There was also a personal challenge behind the trip for downwind expert and AFS’ International Business Manager, Richard Boudia: to explore the world through downwinding and travel amongst the most beautiful places on Earth. He confirmed that the Scottish coast is now definitely one of them.

“We were able to discover beautiful landscapes and the perfect sailing conditions allowed us to go out on the water every day and to enjoy it to the full. As we crossed the country, we soaked up the local culture, from breakfasts in Scottish pubs, to meeting the famous highland cows.”

Alan Fedit

As ever, we are at the mercy of the weather, thankfully mild for the time of year, and the winds truly delivered. Early excitement and build up led to a perfect 30km downwinder route, from Easdale to Oban. Then the wind swung to the SE and increased, heralding a storm that was best tackled on Loch Fyne. A further 16km downwind in 50 knot squalls against an outgoing tide, all in torrential, driving rain. Unfortunately, none of the footage was suitable for the final film although the tales, experiences and adventures of that particular day will stay with us all.

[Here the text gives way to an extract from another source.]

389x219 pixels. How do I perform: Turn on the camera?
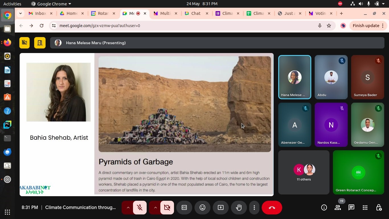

We then diverted to Dunadd (Gaelic “Dún Ad”) meaning “fort on the river”, a hill fort, in the area of Argyll and Bute, dating from the iron age. It is believed to be the capital of the ancient kingdom of Dal Riata, a seat of the kings. It was great taking it all in. When the storm passed, the wind disappeared, the sun came out and a little swell remained. Although not specifically what we traveled north for, a memorable surf foil sessions was scored at Machrihanish, all within sight of Northern Ireland, just across the channel.

“For this trip we had to make some sacrifices, notably on our sleep and letting Bruno Andre drive the truck for both of the 12-hour drives, but I’m very happy to have captured a great surf foil session at sunset, to have met this beautiful team…”

Clement Nicolet

Our final day of filming took us from Oban, across the Isle of Mull to Iona, with all of us visitors totally unaware of the breathtaking scenery we were crossing in the darkest of mornings before sunrise. It was one of the best breakfasts I have ever had and certainly the only one I had risen at 3am for! The aim of the day was to search out crystal clear green waters to add to our footage. This was not to be, however we did score a fun session in a dropping breeze at the tiny Isle of Ioan, beautiful and remote yet an ancient center of learning and religion. These remote Islands had a greater population in ancient times than they do today. The Highland scenery on the drive back to the mainland was simply breathtaking, stunning… words fail it. Back in Oban, Patrick kindly hosted us for a final evening’s BBQ, including scallops he’d retrieved from the seabed himself. Highland cows, rainbows galore, waves and smiles, Dal Riata truly delivered and lifelong memories and friendships were built.

Striving to develop the best foiling products also means going out to meet real enthusiasts, exchanging ideas, sailing together, testing the equipment in all possible conditions. Observing, listening, experiencing. Taking inspiration from all possible angles in order to be attentive and in constant evolution.

And what did we conclude from the trip? Whilst the craft we travel on have developed, the coastlines and waters of Dal Riata remain timeless.